* **EXERCISE BRIEF**: What is the number of lines in the entries that contain the word "April"? Reply with that number only.

* **DATA SHOWN**:
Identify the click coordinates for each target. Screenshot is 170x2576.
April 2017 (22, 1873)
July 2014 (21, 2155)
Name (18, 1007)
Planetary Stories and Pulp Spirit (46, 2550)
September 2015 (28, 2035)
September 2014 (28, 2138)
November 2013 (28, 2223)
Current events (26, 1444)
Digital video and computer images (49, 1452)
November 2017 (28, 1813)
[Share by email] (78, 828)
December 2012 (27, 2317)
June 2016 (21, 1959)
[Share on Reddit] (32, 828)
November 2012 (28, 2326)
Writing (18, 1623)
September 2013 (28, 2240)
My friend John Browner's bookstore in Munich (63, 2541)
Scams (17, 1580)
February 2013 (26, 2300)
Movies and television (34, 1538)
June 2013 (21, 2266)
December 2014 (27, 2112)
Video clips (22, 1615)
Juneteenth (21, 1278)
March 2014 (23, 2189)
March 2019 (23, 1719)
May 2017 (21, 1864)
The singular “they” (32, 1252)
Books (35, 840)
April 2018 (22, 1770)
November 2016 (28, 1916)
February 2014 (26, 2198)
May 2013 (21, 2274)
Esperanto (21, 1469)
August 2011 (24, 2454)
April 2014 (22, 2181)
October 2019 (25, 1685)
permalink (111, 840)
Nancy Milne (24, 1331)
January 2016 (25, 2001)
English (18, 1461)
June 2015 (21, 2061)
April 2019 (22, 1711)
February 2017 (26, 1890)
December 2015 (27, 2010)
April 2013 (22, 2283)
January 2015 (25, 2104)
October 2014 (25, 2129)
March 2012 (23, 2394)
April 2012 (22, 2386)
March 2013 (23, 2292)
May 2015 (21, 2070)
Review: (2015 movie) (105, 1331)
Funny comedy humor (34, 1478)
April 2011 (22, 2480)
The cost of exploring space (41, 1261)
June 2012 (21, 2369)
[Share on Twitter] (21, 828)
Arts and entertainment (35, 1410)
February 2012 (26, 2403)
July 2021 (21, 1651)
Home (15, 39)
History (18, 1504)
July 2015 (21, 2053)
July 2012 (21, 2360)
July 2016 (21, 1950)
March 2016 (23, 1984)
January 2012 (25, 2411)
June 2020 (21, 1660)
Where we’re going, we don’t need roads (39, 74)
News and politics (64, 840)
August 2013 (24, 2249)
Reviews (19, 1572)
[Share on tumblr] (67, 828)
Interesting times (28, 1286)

* **ANSWER TO THIS EXERCISE**: 7